Exercise directions:
From the entries below, copy out every line with "link" in it.

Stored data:
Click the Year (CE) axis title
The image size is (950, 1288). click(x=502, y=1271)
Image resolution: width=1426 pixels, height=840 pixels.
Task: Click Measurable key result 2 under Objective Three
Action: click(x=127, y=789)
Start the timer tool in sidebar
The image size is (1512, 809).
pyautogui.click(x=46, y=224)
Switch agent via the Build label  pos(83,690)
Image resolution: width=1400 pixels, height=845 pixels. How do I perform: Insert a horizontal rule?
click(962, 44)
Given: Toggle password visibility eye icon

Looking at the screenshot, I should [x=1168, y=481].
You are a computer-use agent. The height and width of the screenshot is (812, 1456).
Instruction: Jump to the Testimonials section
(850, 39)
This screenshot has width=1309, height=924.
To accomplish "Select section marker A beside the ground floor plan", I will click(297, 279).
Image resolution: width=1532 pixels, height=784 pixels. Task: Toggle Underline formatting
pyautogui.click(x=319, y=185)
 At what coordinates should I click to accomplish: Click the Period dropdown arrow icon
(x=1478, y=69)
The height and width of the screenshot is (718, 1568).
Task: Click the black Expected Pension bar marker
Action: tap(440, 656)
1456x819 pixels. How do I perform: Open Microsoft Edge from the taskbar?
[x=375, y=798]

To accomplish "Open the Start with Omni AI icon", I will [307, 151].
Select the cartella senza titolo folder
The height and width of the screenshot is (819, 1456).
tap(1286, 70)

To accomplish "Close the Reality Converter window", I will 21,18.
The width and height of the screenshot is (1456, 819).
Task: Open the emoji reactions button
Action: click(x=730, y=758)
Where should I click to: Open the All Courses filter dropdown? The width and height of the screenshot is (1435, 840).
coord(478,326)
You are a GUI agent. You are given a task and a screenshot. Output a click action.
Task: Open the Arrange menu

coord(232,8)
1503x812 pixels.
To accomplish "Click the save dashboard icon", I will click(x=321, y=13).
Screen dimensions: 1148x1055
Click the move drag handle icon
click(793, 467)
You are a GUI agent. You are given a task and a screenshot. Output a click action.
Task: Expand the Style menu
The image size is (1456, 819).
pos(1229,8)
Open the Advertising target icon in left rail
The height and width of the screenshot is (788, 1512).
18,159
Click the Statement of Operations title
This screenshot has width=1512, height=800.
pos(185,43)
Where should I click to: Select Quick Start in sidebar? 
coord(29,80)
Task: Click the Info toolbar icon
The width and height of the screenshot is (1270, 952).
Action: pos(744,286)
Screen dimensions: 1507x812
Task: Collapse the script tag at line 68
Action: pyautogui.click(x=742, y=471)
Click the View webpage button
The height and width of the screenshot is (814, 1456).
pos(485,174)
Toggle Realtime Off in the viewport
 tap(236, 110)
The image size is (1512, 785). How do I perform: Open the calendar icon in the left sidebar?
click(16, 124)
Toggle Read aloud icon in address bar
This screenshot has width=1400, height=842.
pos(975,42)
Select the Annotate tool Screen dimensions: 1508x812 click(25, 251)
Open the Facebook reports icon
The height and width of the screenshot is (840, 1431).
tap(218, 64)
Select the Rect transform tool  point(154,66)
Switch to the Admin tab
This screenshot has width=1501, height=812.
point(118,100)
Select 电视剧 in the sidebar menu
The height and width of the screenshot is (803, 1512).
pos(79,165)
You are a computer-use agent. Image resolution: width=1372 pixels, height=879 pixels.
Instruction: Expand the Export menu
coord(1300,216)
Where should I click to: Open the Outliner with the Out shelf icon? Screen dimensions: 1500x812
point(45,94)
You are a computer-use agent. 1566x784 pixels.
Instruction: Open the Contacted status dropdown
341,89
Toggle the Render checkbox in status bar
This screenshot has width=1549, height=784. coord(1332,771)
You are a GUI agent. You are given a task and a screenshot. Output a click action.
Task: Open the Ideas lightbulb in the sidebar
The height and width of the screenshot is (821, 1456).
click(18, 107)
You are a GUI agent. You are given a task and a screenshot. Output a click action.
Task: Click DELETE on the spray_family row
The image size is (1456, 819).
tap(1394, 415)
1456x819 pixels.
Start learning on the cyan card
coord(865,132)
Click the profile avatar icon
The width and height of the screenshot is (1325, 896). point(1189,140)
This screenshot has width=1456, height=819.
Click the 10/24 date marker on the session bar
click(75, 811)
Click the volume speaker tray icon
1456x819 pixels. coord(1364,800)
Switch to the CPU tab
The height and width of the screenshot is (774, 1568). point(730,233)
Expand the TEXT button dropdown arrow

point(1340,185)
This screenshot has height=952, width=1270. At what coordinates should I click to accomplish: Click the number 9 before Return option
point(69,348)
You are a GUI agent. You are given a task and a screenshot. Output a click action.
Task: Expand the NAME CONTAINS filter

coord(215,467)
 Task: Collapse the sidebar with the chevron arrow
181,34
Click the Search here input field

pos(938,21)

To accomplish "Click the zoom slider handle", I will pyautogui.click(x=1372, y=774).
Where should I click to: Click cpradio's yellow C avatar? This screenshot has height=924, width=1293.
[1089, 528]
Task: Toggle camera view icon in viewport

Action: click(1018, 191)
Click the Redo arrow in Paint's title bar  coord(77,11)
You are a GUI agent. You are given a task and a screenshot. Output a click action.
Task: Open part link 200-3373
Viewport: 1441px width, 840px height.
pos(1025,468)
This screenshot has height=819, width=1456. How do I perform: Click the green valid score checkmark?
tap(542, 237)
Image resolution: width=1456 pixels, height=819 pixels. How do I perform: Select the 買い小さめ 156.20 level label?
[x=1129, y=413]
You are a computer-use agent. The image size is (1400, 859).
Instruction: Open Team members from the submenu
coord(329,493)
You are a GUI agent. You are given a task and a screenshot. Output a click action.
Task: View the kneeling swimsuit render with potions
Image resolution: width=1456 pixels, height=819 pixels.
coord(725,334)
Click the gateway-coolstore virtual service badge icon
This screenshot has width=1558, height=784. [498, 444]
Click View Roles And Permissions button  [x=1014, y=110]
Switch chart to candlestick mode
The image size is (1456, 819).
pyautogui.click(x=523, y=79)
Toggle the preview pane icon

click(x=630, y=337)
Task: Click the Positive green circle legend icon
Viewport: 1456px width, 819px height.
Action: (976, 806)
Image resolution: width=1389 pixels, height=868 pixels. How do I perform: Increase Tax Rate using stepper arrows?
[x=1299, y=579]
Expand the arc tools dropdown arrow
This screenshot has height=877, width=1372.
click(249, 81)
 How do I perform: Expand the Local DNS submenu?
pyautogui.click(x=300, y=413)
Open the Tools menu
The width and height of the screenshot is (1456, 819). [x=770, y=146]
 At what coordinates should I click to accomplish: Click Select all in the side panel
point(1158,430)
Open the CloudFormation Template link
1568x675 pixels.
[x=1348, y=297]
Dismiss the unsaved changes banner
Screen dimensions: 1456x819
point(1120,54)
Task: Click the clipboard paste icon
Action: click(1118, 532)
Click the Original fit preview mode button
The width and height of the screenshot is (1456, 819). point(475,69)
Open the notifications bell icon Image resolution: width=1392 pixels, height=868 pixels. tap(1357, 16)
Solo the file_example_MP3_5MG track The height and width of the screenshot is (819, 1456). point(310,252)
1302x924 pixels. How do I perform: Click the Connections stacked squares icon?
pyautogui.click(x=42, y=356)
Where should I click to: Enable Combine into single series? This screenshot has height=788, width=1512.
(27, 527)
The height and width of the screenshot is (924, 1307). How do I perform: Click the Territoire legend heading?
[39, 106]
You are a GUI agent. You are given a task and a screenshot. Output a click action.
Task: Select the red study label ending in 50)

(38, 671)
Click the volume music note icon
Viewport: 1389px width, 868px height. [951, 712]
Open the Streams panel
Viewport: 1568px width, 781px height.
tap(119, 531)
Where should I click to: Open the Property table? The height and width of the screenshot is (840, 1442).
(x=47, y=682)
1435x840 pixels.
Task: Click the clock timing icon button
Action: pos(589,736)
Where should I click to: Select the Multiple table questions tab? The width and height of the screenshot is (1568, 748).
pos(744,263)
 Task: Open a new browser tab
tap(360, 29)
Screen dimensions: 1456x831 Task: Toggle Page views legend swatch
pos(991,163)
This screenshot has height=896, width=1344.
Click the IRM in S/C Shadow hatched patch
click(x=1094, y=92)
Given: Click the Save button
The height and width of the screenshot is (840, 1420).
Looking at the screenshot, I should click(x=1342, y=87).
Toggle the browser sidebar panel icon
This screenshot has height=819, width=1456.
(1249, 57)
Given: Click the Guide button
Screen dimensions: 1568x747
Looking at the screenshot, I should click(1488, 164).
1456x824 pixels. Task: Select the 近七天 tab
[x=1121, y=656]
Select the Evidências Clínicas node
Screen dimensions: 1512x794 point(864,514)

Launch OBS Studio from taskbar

Answer area:
Task: Open part link 200-3373
Open the CloudFormation Template link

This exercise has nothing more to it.